What the exercise asks :: From the line that contains "Instruction: Click the" through the closing line of the entries, write out each line exactly; pictures stay out.

Source material ::
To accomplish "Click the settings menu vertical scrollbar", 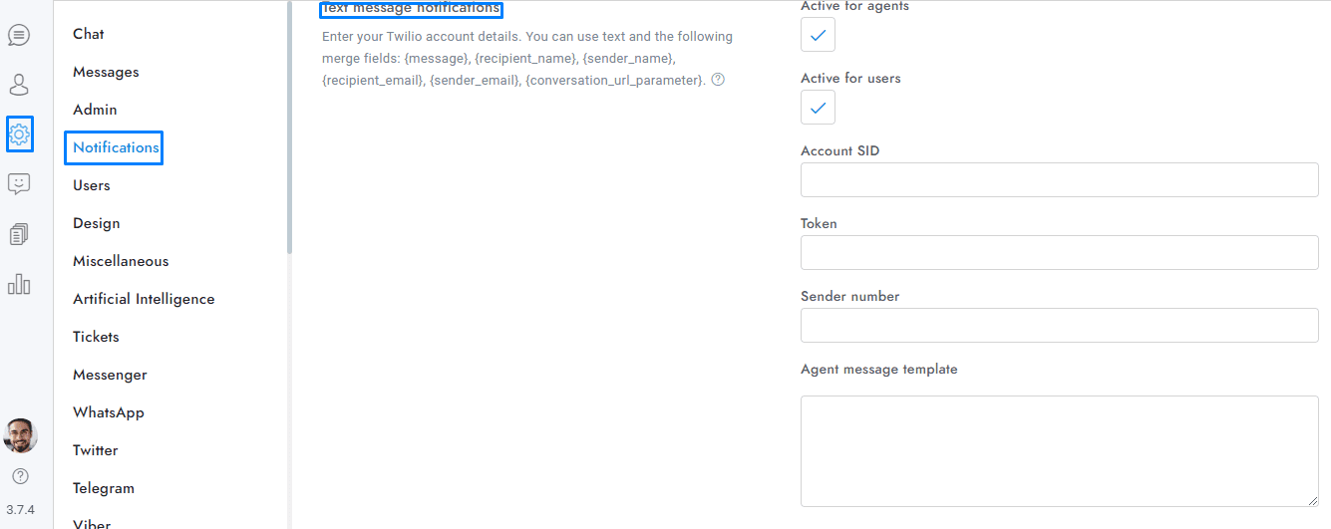I will [x=290, y=130].
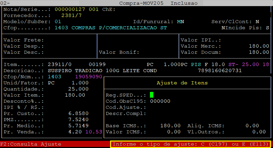Select the Cod.ObsC195 value 000000
This screenshot has height=148, width=273.
pos(160,101)
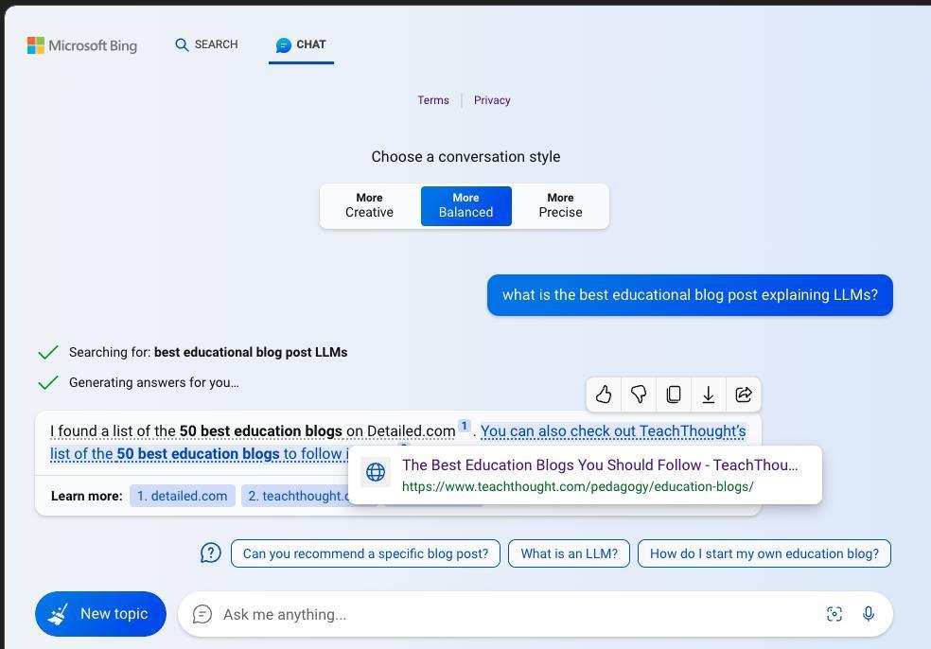Select More Creative conversation style
This screenshot has height=649, width=931.
point(369,205)
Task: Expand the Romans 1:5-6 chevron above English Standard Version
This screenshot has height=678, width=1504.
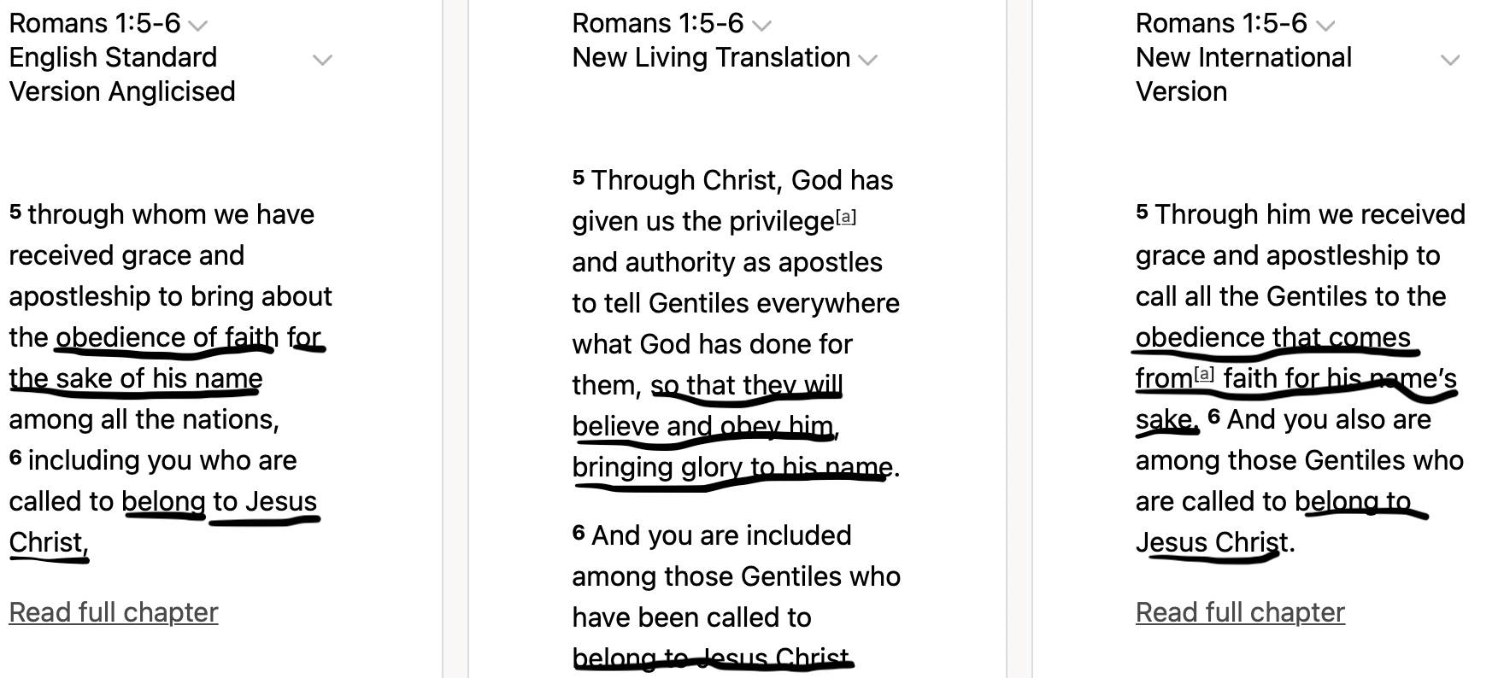Action: 197,26
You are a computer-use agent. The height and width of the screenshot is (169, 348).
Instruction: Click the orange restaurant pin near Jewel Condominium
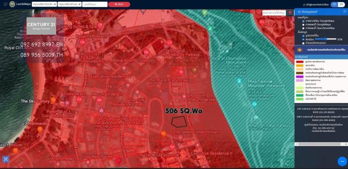(x=164, y=133)
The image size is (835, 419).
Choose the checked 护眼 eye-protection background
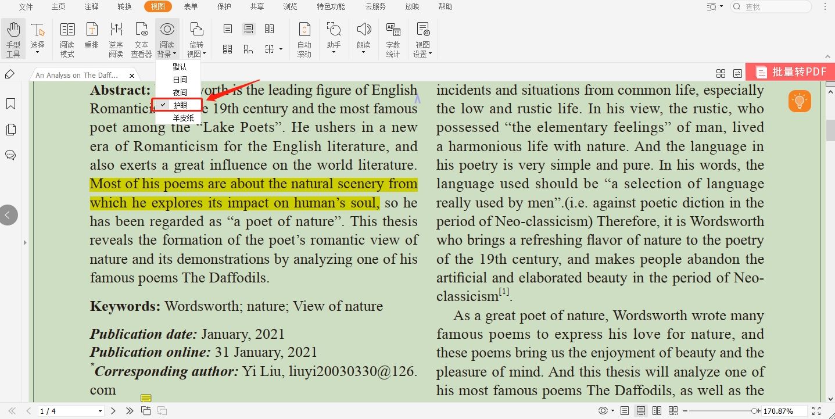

Reply ::
Instruction: Click the orange restaurant pin near Jewel Condominium
(x=164, y=133)
The image size is (835, 419).
Choose the checked 护眼 eye-protection background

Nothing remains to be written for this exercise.